BEGIN DATA FOR THE TASK
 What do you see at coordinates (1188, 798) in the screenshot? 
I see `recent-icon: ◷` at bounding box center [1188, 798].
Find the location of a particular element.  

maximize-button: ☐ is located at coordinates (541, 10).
END DATA FOR THE TASK
BEGIN DATA FOR THE TASK
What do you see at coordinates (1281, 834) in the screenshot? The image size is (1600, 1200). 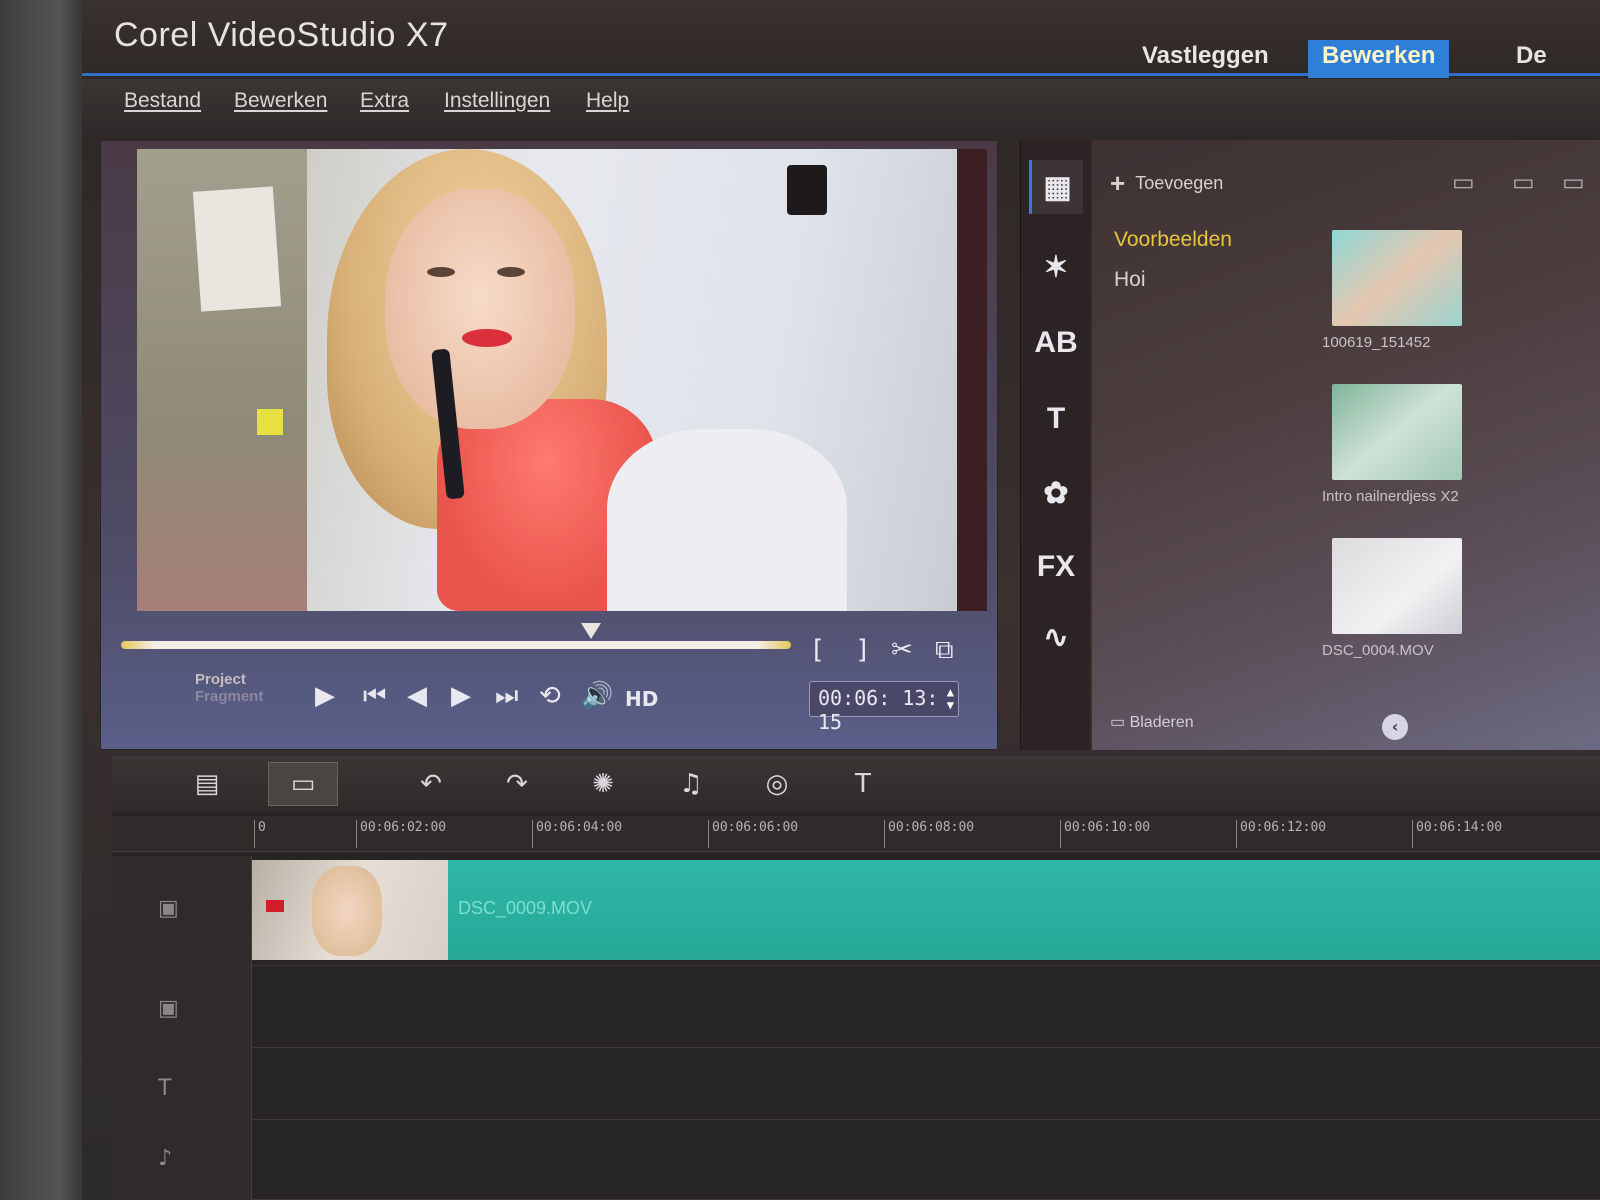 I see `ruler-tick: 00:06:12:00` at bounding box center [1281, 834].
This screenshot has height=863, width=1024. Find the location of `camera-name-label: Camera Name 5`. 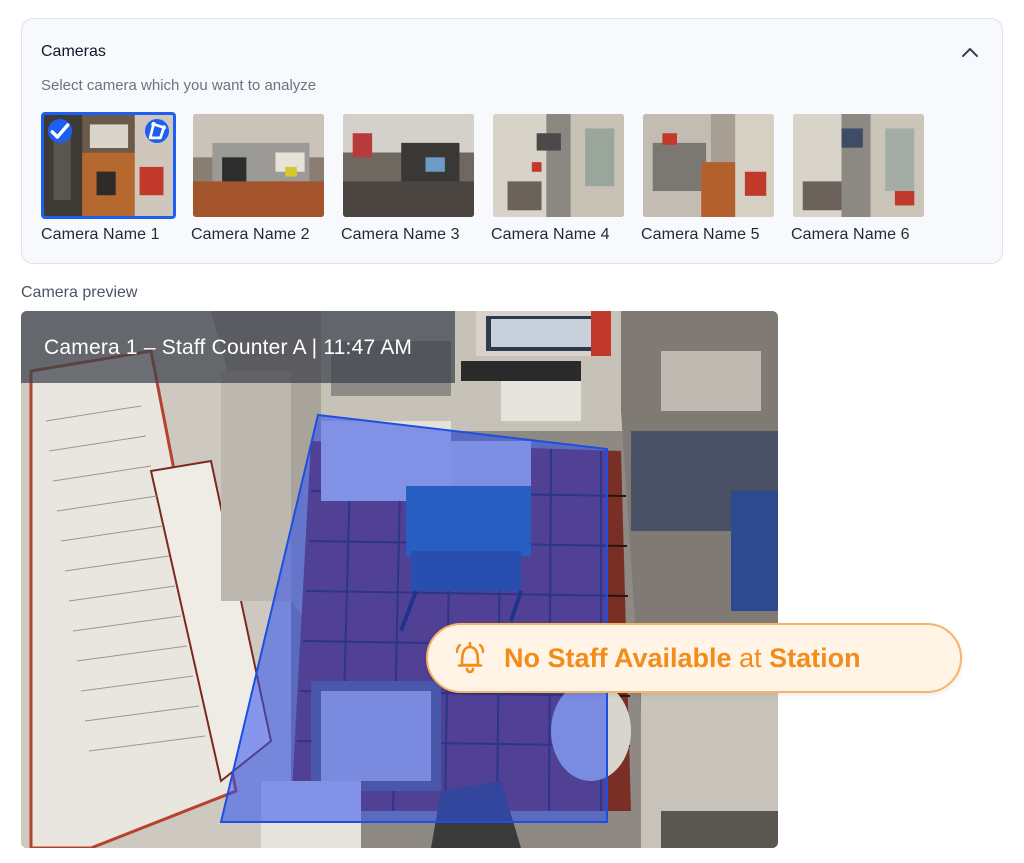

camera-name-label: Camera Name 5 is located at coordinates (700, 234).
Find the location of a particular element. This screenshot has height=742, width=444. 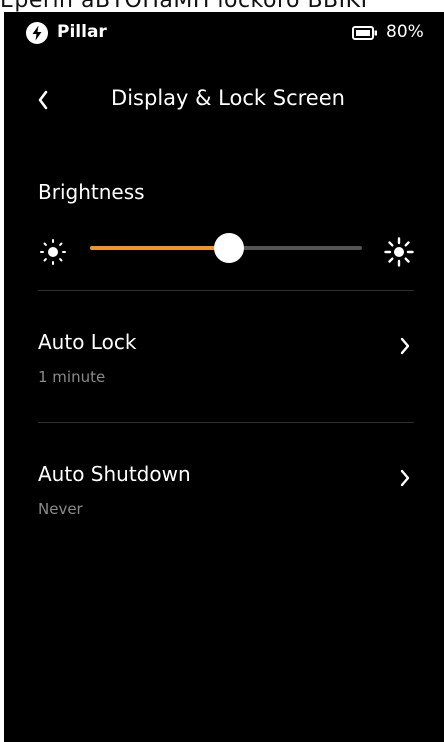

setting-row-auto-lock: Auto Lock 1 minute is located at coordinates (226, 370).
END DATA FOR THE TASK
BEGIN DATA FOR THE TASK
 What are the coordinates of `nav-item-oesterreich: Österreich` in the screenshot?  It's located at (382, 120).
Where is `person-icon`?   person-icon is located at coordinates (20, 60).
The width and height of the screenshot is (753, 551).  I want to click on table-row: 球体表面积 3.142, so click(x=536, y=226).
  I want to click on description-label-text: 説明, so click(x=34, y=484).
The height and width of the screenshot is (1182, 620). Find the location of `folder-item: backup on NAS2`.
END DATA FOR THE TASK
TASK REQUIREMENTS:
Rewrite the items from the line containing "This screenshot has height=863, width=1024." through the line containing "setting-row-auto-lock: Auto Lock", swapping every "location" for "position" and keeping everything else the same. Leave out the pictures.

TASK RESULT:
This screenshot has height=863, width=1024. Find the position of `camera-name-label: Camera Name 5`. 

camera-name-label: Camera Name 5 is located at coordinates (700, 234).
Find the position of a particular element. This screenshot has height=742, width=444. 

setting-row-auto-lock: Auto Lock 1 minute is located at coordinates (226, 370).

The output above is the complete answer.